5 Novembre 2024
Lavoro e Previdenza

Il costo del MISMATCHING. Un peso da circa 21 miliardi di euro

L’Italia sta pagando, in particolar modo negli ultimi anni, il peso della distanza, nel mercato del lavoro, delle esigenze delle aziende, in termini di occupazione, e le competenze possedute dai lavoratori.
Il mancato incontro tra offerta e domanda di lavoro costa all’Italia oltre 21 miliardi, pari all’1,2% del Pil.
Una cifra blu.
L’economia è in risalita, come evidenziano anche le ultime stime del governo, le aziende sono pronte ad assumere, ma mancano all’appello oltre 233mila profili professionali adeguati alla richiesta. L’allarme è lanciato da un interessante studio Censis-Confcooperative «Mismatch, il grande gap da sanare. La ripresa c’è, i lavoratori no, che fa un po’ il conto anche degli effetti economici del gap di competenze e profili ricercati dal mondo produttivo, che rischiano, seriamente, di rappresentare un grosso problema sul cammino dell’Italia in uscita dall’emergenza sanitaria.
Giusto per chiarire il concetto: se le imprese fossero riuscite ad assumere tutto il personale di cui hanno bisogno, la crescita del Pil nel 2021 sarebbe salita dal 5,9% (stima accreditata dall’Ocse) al 7,1%.
Il mismatching è un fenomeno dalle varie sfaccettature in quanto se è vero, in termini assoluti, che delle competenze sono di difficile reperimento, in altri casi ciò è vero in termini relativi.
Vale a dire che non sempre date competenze sono assenti sul territorio nazionale ma sono assenti in un dato territorio regionale.
Il che dovrebbe mettere in luce l’importanza culturale e professionale delle agenzie di intermediazione di lavoro e dei centri per l’impiego che hanno il compito di garantire la riduzione di questo gap.
Non vedere le cose da questa prospettiva, non considerare fondamentale il coinvolgimento da parte di tutti gli attori del mercato del lavoro, vale a dire centri per l’impiego, agenzie private accreditate, società di formazione, aziende, utenti, associazioni di categoria, significa non solo rischiare di perdere le opportunità di crescita per i prossimi anni, ma anche di alimentare quella disaffezione al lavoro che si aggira minacciosamente e che può condizionare negativamente gli esiti di tanti impegni orientati alla ripresa con 2,3 milioni di disoccupati, 1 su 3 giovani e 3 milioni di Neet, la metà donne.
Il tema del mismatch ha raggiunto ormai numeri elevatissimi.

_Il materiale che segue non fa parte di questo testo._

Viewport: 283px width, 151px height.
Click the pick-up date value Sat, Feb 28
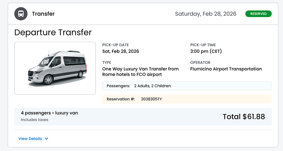point(120,51)
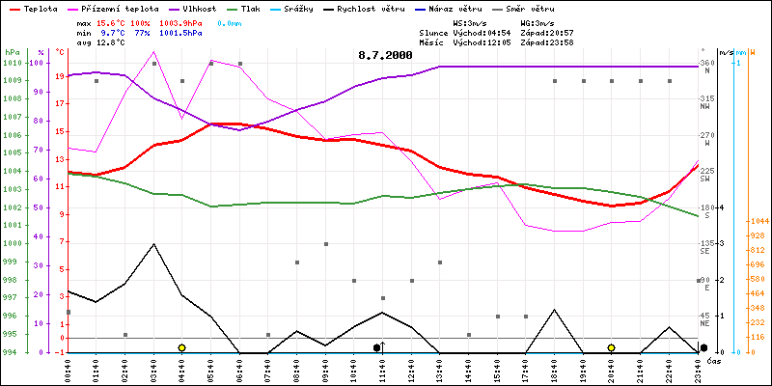Click the yellow sunrise marker near 04:40

tap(181, 347)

Secondo il sistema informativo Excelsior, targato Anpal-Unioncamere il mismatching è presente in un’assunzione su tre, e la problematica sale addirittura a una su due per quanto riguarda i profili tecnicoscientifici (quelli legati alle discipline Stem). I motivi alla base del mancato matching sono sempre gli stessi, competenze in uscita dalla scuola non in linea con le richieste delle imprese e scarsità di candidati che si presentano alle selezioni. Per questo, da tempo, gli esperti di education e di mercato del lavoro, sottolineano la necessità di rilanciare l’istruzione tecnica, secondaria e terziaria (gli Its) e di migliorare gli strumenti di collocamento pubblici, aprendo, davvero, ai privati. Il danno economico del mismatch è forte.

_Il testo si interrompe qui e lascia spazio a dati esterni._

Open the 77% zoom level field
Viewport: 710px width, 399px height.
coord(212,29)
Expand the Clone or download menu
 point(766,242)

Il rammarico sta nel fatto che se le imprese italiane attive nell’industria e nei servizi avessero potuto inserire nei loro organici tutta questa forza lavoro di cui avevano bisogno (con le competenze richieste s’intende) il Pil del 2021 avrebbe raggiunto una cifra di poco superiore ai 1.770 miliardi, senza contare gli effetti positivi sui livelli di occupazione e reddito disponibile e nei tempi di recupero della ripresa. Eppure, come emerge anche da Linkedin, alla data del 20 settembre, su un totale di 153mila richieste, il 57,8%, quindi oltre la metà, è stato comunicato nell’ultimo mese (a ulteriore testimonianza della difficoltà di incrocio tra domanda e offerta). I prossimi mesi, anche in vista del Pnrr, sono fondamentali. E le previsioni assunzionali sono positive.
Da una ricerca di Manpower Group pare che circa il 43% delle aziende intervistate preveda di aumentare il proprio organico nel prossimo anno.
I settori di riferimento sono vari: parliamo di terziario, finanza e servizi all’alla persona e all’impresa.